His son Jehoshaphat was by far the best king who had reigned since the schism. He had much of the character of both David and Solomon, and was thoroughly pious and devout, as well as wise, large-hearted, and valiant. He took away all that was idola. trous-images and wooden pillars, and mountain shrines—which had sprung up in those latter days of his father's forgetfulness of God. This was a work that every good king did again and again. The truth seems to have been that the people of Judah were so fond of their forbidden high places and pillars of Ashtoreth, that after every great clearance by a zealous king they gradually restored and crept back to them. Jehoshaphat, however, deprived them of the excuse of ignorance by sending priests and Levites, carrying the Book of the Law, namely the books of Moses, to teach them throughout their cities. There was at this time a great outpouring of the Spirit of prophecy, and while great prophets were rebuking sinful Israel, many fresh psalms were added to the existing store by the descendants of Asaph, who mark them as psalms of Asaph, and also as by the “sons of Korah," the other musical Levites of the Temple.

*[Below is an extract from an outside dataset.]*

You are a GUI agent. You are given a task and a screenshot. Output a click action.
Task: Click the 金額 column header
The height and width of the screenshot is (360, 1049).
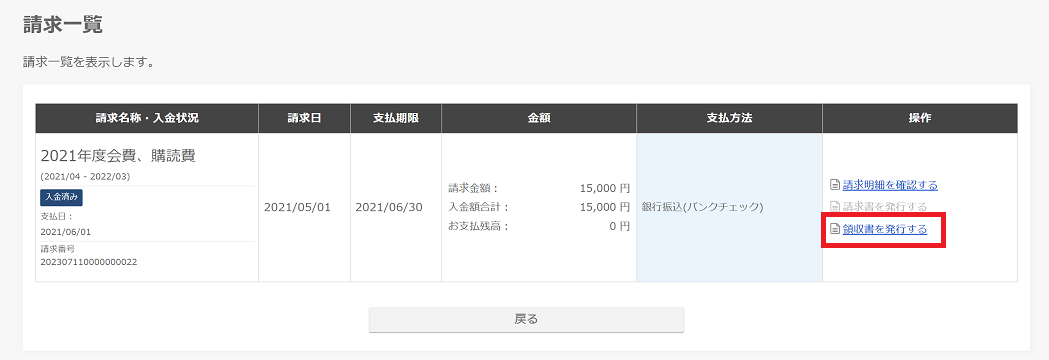pos(539,118)
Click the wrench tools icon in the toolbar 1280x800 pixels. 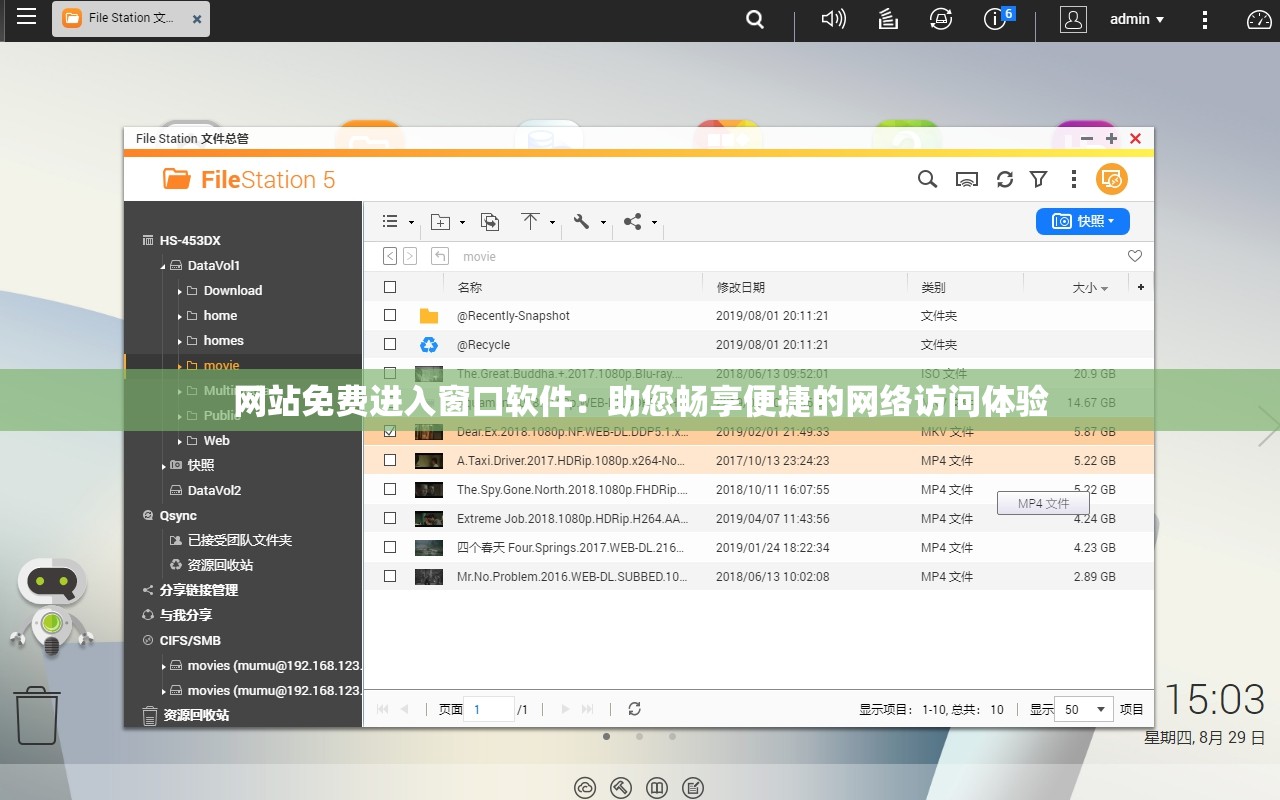point(580,222)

Jehoshaphat was a great and prosperous monarch. His Judæan mountains were inhabited by a brave, industrious, happy people, cultivating to the very utmost the terraces on the mountains ; his army was always ready to be called out, and had captains of name and fame, who are recorded in the Chronicles as David's had been ; he fortified his cities, and had the Philistines and Arabs tributary to him, as well as the Edomites ; so that the glorious days of Solomon had returned, even to the shorn and diminished kingdom. What a contrast were the two kings!